De mes tentatives à susciter un échange de vues sur la Tchétchénie, il ne s'en est issu qu'un simple bavardage, un face à face sans disputes et désaccords, étant donné que chaque Russe pensait exactement la même chose. Pas de débat. Une même unanimité implicite sur tout, des sujets habituels (l'entrée en guerre, l'après première guerre...) jusqu'aux thèmes les plus sensibles (le rôle des wahabbites dans la seconde guerre, les massacres de civils, la "normalisation" poutinienne, etc.). L'absence de confrontation entre eux n'empêche pas néanmoins une prise de parole vive, exaltée, et un air convaincu, tout cela accompagné d'une dialectique spectaculaire, qui relève parfois du pur sophisme. A chaque fois que j'essaie de leur opposer le moindre petit fait objectif (l'existence par exemple de villages rasés par l'armée russe, comme Komsomolskoe), peu importe si j'ai chiffres, rapports et photos à l'appui, on me répond : "Tu es victime de la propagande européenne", ou encore "Tu y es allée, en Tchétchénie ? Comment une Parisienne pourrait mieux connaître le sujet qu'un Russe ?".
Je me rappelle de cette phrase, prononcée avec un humour grinçant par Florent Marcie, lors d'une conférence à laquelle j'avais participé : il racontait comment, après avoir fait visionné son film Itchkéri Kenti, fait d'archives de la première guerre tchétchène, à un Russe rencontré par hasard, celui-ci l'avait accusé, très en colère, d'avoir "créé les Tchétchènes morts par Photoshop". On pourrait en rire, mais en réalité, c'est affligeant : la propagande poutiniste a forgé un tel sentiment d'intégrité patriotique et le battage médiatique incriminateur de l'Europe a heurté si profondément les Russes dans leur fierté nationale qu'ils renieraient leur liberté de penser plutôt que de risquer d'affaiblir leur pays par leurs doutes.

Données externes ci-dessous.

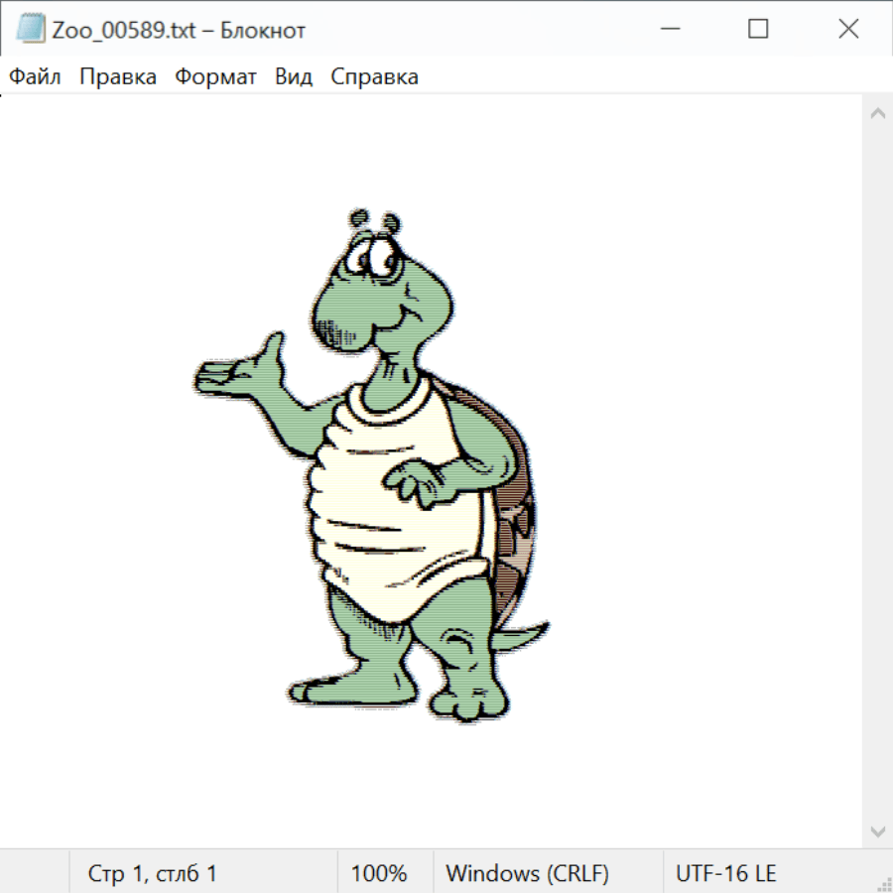
Task: Click the scroll up arrow
Action: click(877, 114)
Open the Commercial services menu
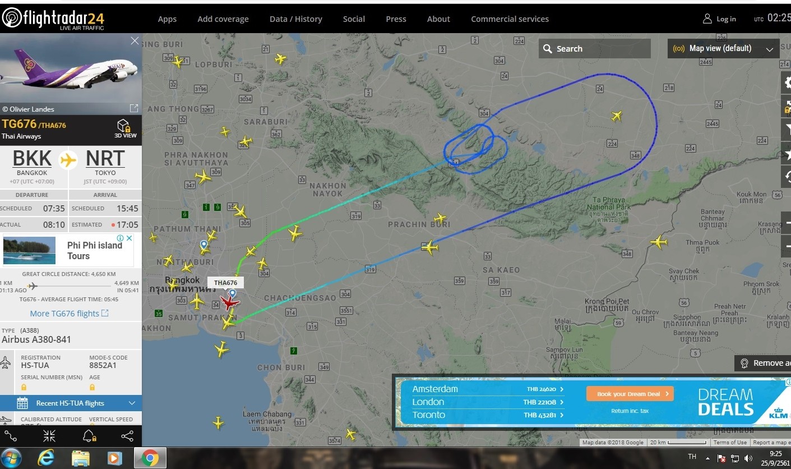The width and height of the screenshot is (791, 469). click(510, 19)
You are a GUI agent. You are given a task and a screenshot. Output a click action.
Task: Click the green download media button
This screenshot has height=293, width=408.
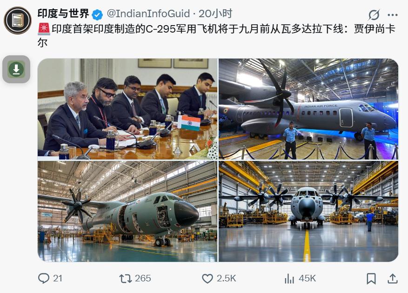point(16,69)
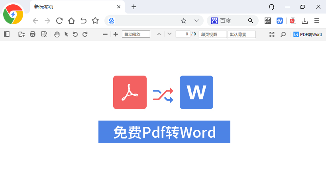Click the zoom in plus button

click(116, 34)
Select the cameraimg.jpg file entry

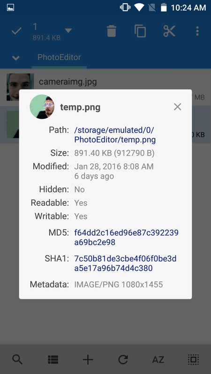106,87
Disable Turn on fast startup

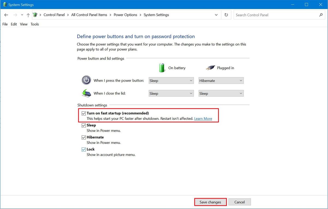[84, 113]
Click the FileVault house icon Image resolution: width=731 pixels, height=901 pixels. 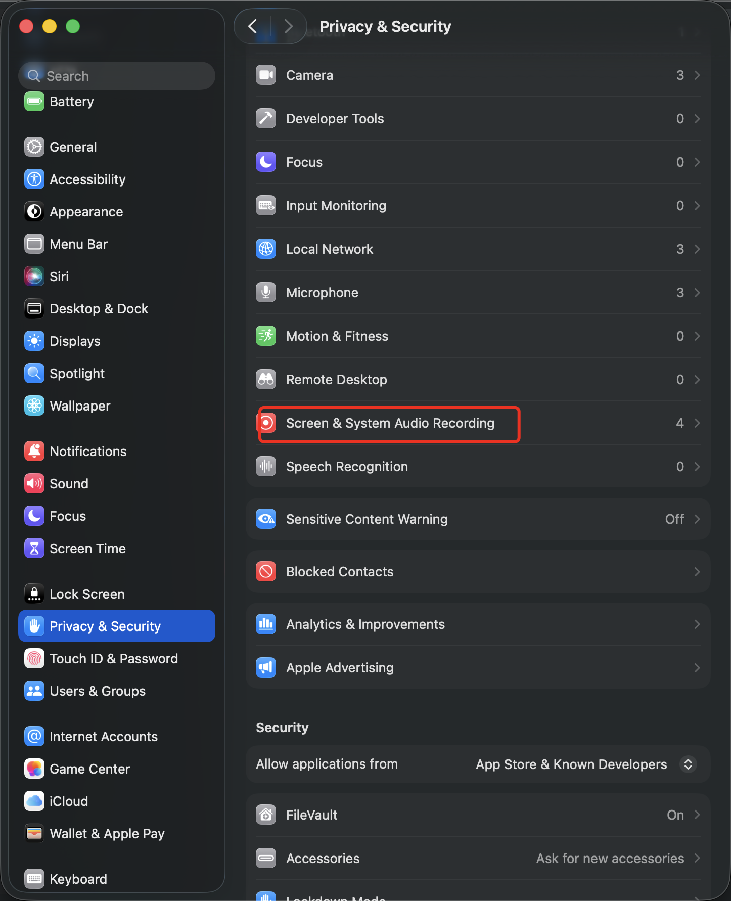click(266, 815)
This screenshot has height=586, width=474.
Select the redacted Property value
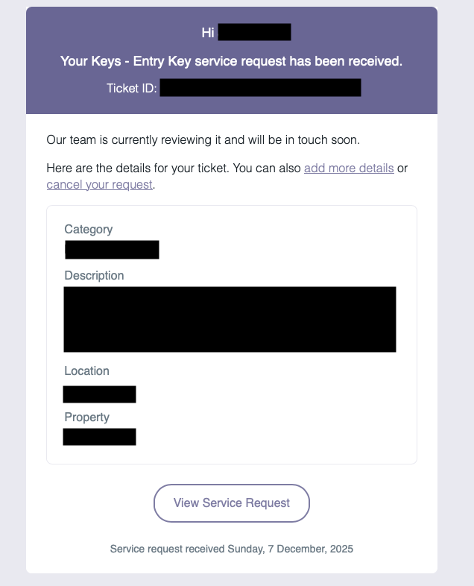pyautogui.click(x=99, y=437)

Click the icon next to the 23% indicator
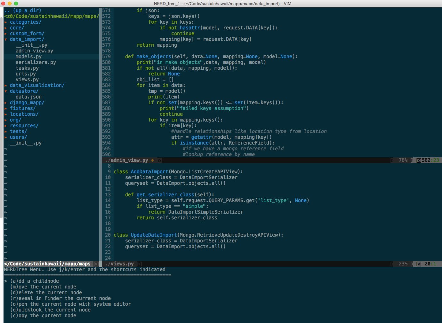click(391, 264)
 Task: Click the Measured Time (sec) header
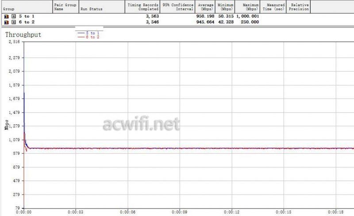(273, 7)
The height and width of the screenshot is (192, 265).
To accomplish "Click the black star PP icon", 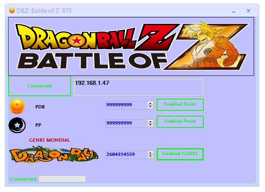I will point(17,125).
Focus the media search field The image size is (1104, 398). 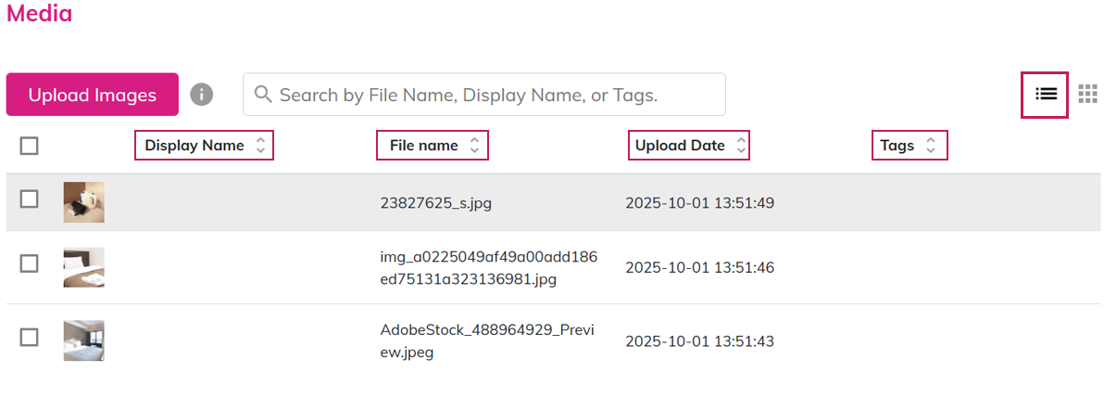coord(491,95)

J'ai eu la chance de côtoyer plusieurs couches de la population lors de mon séjour à Nijni-Novgorod, ce qui n'aurait pas été toujours possible à Moscou. Mais quel que soit le milieu, le discours sur la Tchétchénie ne change que très peu.
On aurait pu penser, à tort, que les nouveaux riches, davantage ouverts sur la mondialisation et voyageant plus souvent à l'étranger, auraient eu un peu plus de clémence envers les Tchétchènes et les guerres qui les ont opposés avec les Russes. C'est le cas. Ils comptent parmi les plus confiants quant au futur de la "République" Tchétchène. "On a tout reconstruit, ils ont même le droit à la plus belle mosquée du Caucase ! Leur liberté religieuse est totale. Demain, nous apporterons d'autres investissements, et les Tchétchènes ne mordront plus jamais la main russe qui les nourrit. Et on leur pardonnera leurs bêtises, un jour." , me disent-ils en souriant. Que la société tchétchène réponde à la russification par une intense islamisation de leur culture, cela ne leur fait ni chaud ni froid. "Ils sont russes, tu comprends. Et même s'ils se prennent pour des Arabes, ils resteront toujours russes." A la fois profession d'amour et menace tacite, les propos de mes amis huppés sont difficiles à cerner, et passionnants par leur ambiguïté.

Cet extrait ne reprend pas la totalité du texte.